LAST SUMMER, THE FUTURE of for-profit prisons seemed bleak. The U.S. Department of Justice announced it would begin phasing out its use of privately run prisons and the U.S. Department of Homeland Security quickly followed suit, declaring that it would reconsider its use of privately run detention centers. Stocks for companies that ran for-profit prisons plunged.
But then Donald Trump was elected president, and private prison stocks immediately soared. The nation’s largest prison company, CoreCivic (formerly Corrections Corporation of America), reported a boost of more than 40 percent in the value of its shares. Given Trump’s promises to “create a new special deportation task force,” investors bet that privately run detention centers will play a key role.
And the investors may be right. Every year, DHS detains about 400,000 undocumented immigrants in 250 centers nationwide, and 62 percent of the beds in these centers are operated by for-profit corporations.
According to Maria-José Soerens, a licensed mental-health counselor serving undocumented immigrants in Seattle, there are two major problems with for-profit detention centers.

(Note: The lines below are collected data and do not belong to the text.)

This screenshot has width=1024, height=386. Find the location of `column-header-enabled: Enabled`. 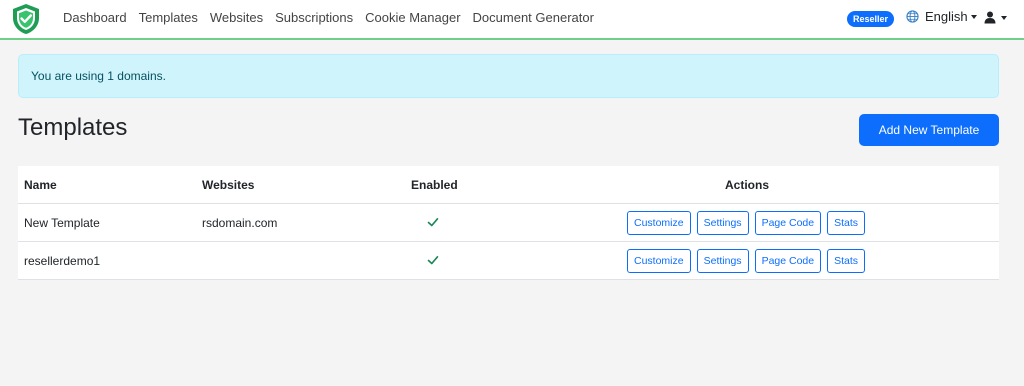

column-header-enabled: Enabled is located at coordinates (434, 185).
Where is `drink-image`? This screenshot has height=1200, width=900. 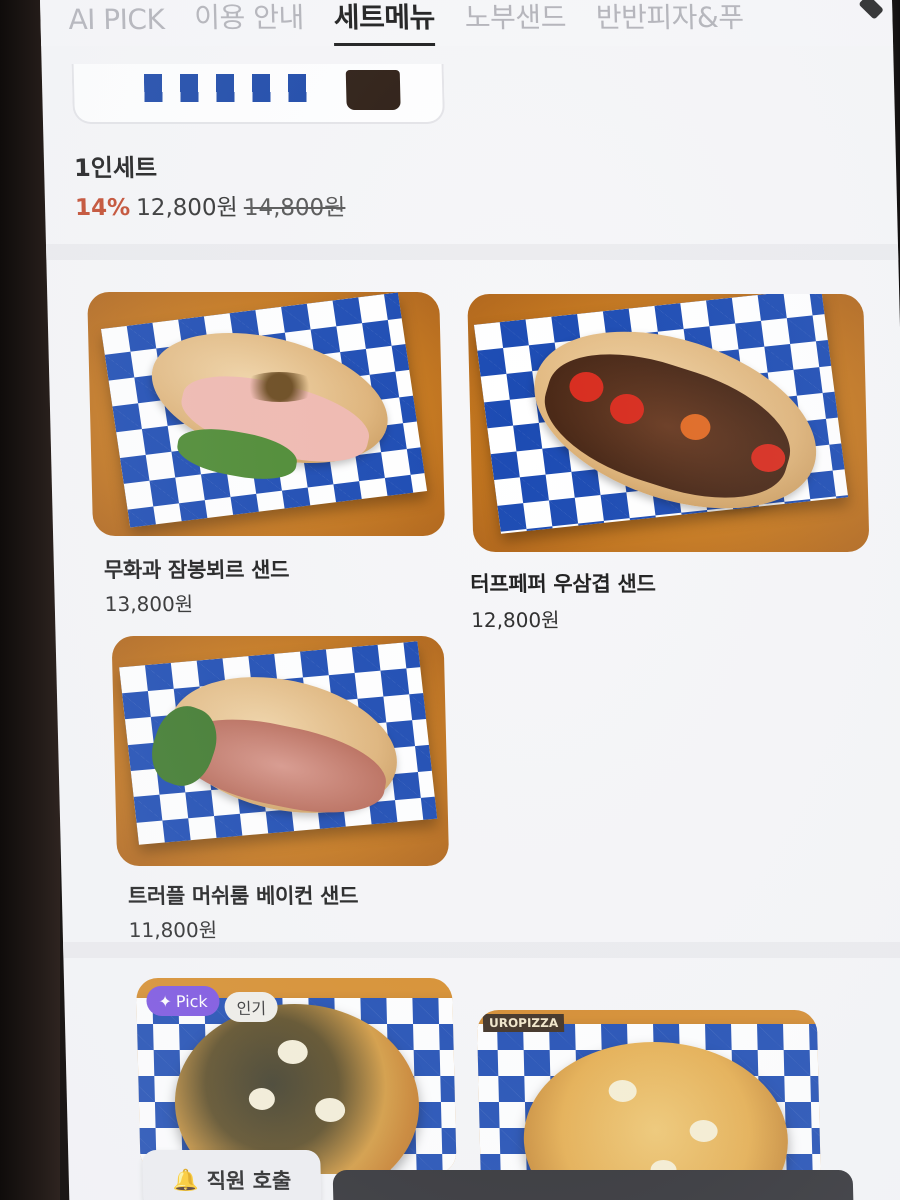
drink-image is located at coordinates (373, 90).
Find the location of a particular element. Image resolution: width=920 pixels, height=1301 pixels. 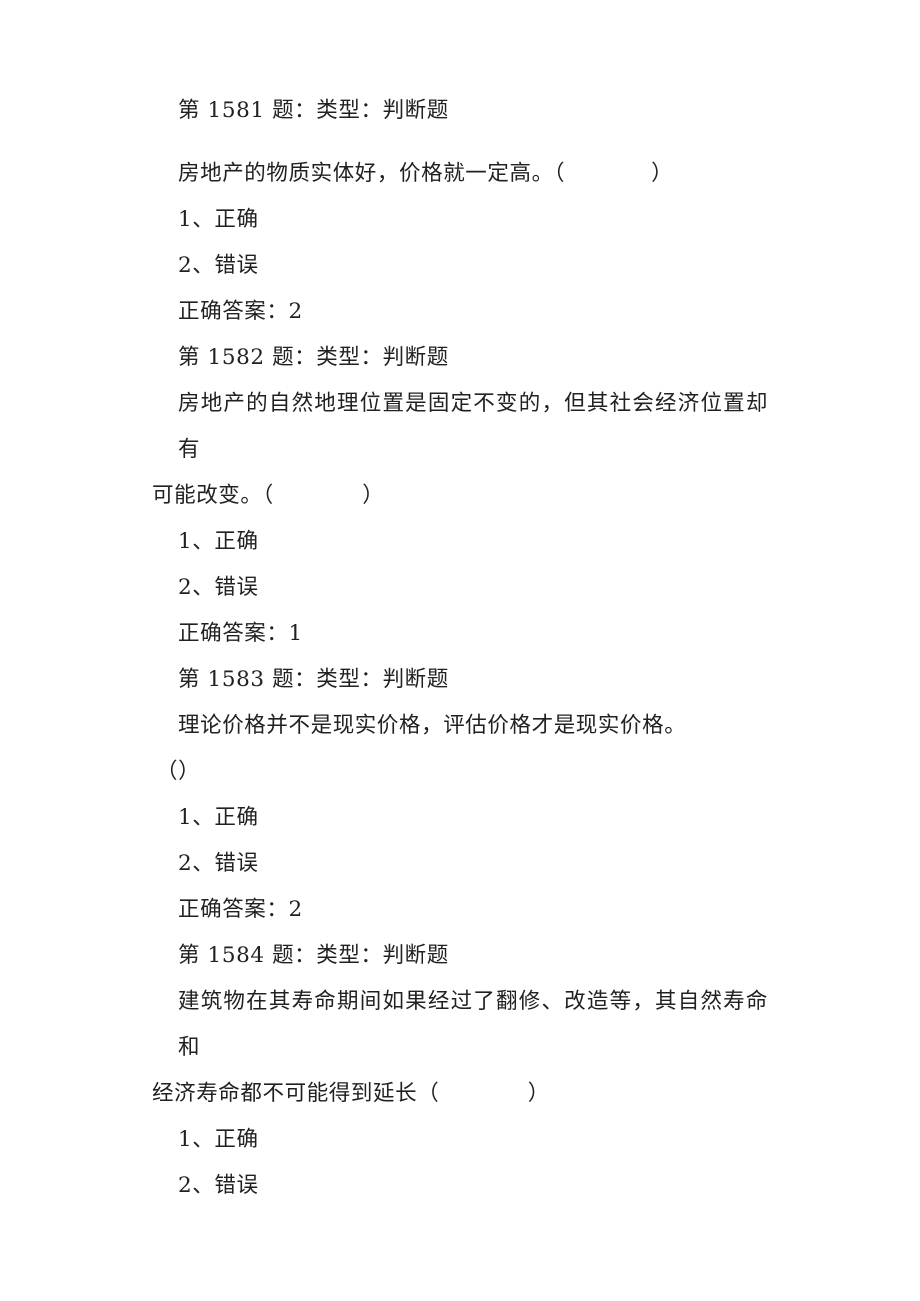

question-body-line2-1584: 经济寿命都不可能得到延长（ ） is located at coordinates (460, 1094).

First, for-profit centers are not held accountable to the standards that govern federally run centers. In her work in these centers, Soerens has heard complaints ranging from a lack of medical attention to inadequate opportunities for parent-child visitation; one young woman who was having suicidal thoughts was kept in solitary confinement until she told guards she was “better.”

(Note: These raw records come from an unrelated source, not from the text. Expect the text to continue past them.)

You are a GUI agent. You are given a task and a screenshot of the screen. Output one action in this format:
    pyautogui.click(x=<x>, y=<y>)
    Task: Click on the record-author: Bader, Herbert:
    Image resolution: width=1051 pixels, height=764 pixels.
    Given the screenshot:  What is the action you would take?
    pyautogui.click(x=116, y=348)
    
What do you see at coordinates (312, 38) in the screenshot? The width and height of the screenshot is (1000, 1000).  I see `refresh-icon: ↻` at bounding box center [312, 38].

But the deepest problem, explains Soerens, is that most detention centers only exist because corporations saw a “business opportunity.” Beginning in the early 2000s, for-profit prison companies successfully lobbied Congress to expand drastically the number of beds in the immigration detention system—a move that doubled the revenue of the two largest for-profit prison companies. In 1998, there were 14,000 beds available for immigrant detention; today, there are 34,000.